====== Trecho do texto

Com este novo livro, Antonio Risério, que já brindara seus leitores com obras inquietantes e inspiradas como Avant-garde na Bahia, atinge plena maturidade como escritor, cientista social e urbanista. Como pensador do Brasil. Tratando da problemática atual da cidade brasileira, lastreado em sólida e inteligente perspectiva histórica, Risério joga nova luz no tema que considero o de maior atualidade e gravidade: a cidade no Brasil. Que fenômeno é esse que, nesta região do planeta, desde a virada do milênio, vem descarrilhando para as pirambas da barbárie, e nos obriga a considerar um novo conceito, o de anticidade, como mais adequado para pensarmos nossa complexa vida social? Ah! O Brasil, “um monumento à irresponsabilidade social”, anotou o historiador Eric J. Hobsbawm, em A Era dos Extremos...

============
====== Dados registrados

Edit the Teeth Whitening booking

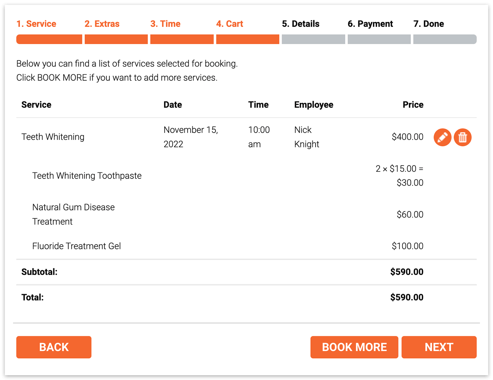pos(442,137)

============

● **Tarefas**:
1. Cite o trecho sobre a cidade brasileira, começando em “Com este novo” e seguindo até “Era dos Extremos...”.
2. Liste todas as condições em que, segundo o trecho sobre a cidade brasileira, Antonio Risério atinge plena maturidade.

● **Lista de respostas**:
1.
Com este novo livro, Antonio Risério, que já brindara seus leitores com obras inquietantes e inspiradas como Avant-garde na Bahia, atinge plena maturidade como escritor, cientista social e urbanista. Como pensador do Brasil. Tratando da problemática atual da cidade brasileira, lastreado em sólida e inteligente perspectiva histórica, Risério joga nova luz no tema que considero o de maior atualidade e gravidade: a cidade no Brasil. Que fenômeno é esse que, nesta região do planeta, desde a virada do milênio, vem descarrilhando para as pirambas da barbárie, e nos obriga a considerar um novo conceito, o de anticidade, como mais adequado para pensarmos nossa complexa vida social? Ah! O Brasil, “um monumento à irresponsabilidade social”, anotou o historiador Eric J. Hobsbawm, em A Era dos Extremos...

2.
- escritor
- cientista social
- urbanista
- pensador do Brasil